Snow banks climb high on slushy suburban streets as we drive through tunnels of white, and a purple light of dusk falls and snow swirls all around. Venture into the city: snow is jammed cheek to jowl on sloppy byways, buried cars underneath it all, entombed, stopped cold. The sun’s light from a steely blue sky is slanted, sharp and hard, feels chilly even as it sparkles and shines off the snow pack.  The “tick, tick, tick” and “whoosh” of the furnace is our household symphony.  The screened in porch on the back of the house sits abandoned, a light dusting of snow dancing in little eddies around summer furniture piled high, comatose, refusing to wake up until it is warm again. 

And yes, still, I do so like the snow.   

You see we do live in a snowy place, New England, yet still at this time of year when it finally does snow, so many of us suffer from weather amnesia and that’s kind of fun to witness, join into. Act surprised, shocked, betrayed even, by a winter whack of precipitation. Groan dramatically as the list of cancellations slide by on a TV ticker. Sit all bundled up like couch Eskimos and watch as breathless weather forecasters and oh so serious news anchors warn of a coming “snowpocalypse”.  Shake our heads in disbelief as frenzied neighbors and friends swipe every last loaf of bread and gallon of milk off supermarket shelves.

Really? 

Down deep I think we all relish having such weather extremes to talk about, complain about, joke about, moan about. We’ll kvetch in exactly the same tones next August when the first heat wave hits and it tops 100 degrees. I’ll bet next summer we’ll remember all this snow, the big blizzard of 2015 and then we’ll smile, look back fondly. “Remember that huge storm? It was wicked!”     

Come on. You love the snow. Admit it! Just a little bit?
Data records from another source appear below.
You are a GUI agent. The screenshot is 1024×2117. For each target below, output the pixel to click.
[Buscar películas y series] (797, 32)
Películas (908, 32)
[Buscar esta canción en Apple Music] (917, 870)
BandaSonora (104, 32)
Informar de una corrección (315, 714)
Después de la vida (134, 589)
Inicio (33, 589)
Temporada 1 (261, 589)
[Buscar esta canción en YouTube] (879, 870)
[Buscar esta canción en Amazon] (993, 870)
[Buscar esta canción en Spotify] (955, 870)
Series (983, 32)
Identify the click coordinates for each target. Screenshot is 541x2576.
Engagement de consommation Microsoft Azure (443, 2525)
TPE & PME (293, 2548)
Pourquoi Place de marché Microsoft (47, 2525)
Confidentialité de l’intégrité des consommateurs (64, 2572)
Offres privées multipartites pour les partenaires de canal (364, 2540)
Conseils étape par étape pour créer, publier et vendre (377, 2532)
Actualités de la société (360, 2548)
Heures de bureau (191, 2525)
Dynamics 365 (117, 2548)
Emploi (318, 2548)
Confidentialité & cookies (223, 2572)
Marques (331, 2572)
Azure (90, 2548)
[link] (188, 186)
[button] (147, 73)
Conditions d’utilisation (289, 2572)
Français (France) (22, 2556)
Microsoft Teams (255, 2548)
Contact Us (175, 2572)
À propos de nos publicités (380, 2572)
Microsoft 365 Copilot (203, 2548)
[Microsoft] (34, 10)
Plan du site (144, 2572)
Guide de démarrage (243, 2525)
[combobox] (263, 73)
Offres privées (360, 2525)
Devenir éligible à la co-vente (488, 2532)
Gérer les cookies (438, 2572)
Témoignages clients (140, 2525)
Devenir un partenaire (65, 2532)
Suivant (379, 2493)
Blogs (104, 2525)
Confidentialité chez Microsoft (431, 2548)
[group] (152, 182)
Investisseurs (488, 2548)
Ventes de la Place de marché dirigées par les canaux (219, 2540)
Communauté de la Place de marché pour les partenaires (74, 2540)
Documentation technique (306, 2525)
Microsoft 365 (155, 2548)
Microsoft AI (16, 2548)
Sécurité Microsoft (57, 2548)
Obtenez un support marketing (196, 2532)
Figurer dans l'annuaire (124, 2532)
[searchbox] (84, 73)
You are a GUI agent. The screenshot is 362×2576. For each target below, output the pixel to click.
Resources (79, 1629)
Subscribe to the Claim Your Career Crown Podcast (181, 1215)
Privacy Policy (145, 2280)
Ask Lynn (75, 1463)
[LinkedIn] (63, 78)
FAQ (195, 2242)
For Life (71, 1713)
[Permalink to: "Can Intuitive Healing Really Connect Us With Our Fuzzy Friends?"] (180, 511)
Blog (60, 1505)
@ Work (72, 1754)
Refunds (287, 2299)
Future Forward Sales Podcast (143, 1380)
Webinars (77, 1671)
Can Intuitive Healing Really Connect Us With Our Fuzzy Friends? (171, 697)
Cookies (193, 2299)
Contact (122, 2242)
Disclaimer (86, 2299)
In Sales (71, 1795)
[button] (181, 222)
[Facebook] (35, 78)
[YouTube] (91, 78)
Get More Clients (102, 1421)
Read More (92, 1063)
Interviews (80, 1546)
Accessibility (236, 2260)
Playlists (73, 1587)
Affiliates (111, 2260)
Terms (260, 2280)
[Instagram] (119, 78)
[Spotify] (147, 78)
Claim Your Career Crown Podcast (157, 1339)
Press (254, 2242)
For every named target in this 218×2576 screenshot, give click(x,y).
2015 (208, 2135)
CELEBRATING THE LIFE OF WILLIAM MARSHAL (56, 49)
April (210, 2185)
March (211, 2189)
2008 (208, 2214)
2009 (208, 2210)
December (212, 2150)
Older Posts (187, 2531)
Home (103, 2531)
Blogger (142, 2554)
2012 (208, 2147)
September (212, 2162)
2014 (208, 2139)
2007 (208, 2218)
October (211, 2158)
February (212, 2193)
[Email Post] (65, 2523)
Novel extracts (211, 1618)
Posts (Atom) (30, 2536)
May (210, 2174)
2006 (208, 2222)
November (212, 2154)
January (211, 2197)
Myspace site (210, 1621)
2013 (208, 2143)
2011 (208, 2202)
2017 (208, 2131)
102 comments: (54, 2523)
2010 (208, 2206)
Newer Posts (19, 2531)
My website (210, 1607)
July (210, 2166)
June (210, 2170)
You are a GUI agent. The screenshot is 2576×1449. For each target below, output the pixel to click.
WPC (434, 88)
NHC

Because finally, in February, snow and winter are just non-negotiable. Mother Nature is the boss.  We can’t wish the season away or dream it away or push it away.  Therefore my advice for all of us is to fall back into the snow and make a snow angel.  Build a snowman or woman with the kids.  Strap on ice skates or snowshoes or skis and embrace the snow.  Pop the DVD into the TV and watch “Frozen” for the 113th time with your child and sip some hot chocolate in between singing all the lyrics loud and proud. Enjoy a snow day. Layer up with long johns and fleece and go for a long walk with the dog, a hike in the hushed hills and silent stillness of nature. Shovel and snow blow and get those winter weary limbs moving.

And pay close attention to winter miracles, precious gifts from God. Cold air going in and out of your lungs in great clouds of white mist.  The mystical quiet of the day, as if the world is brand new again. The squeaky crunch of footfalls as you make your way to the mailbox. The resurrection like rush when you come back into the house from the cold and begin to warm up.

Yup. It is the second month of the year.  Winter.  Check the calendar. And since it is absolutely going to keep on snowing, we might as well enjoy it.  I’m in.  How about you?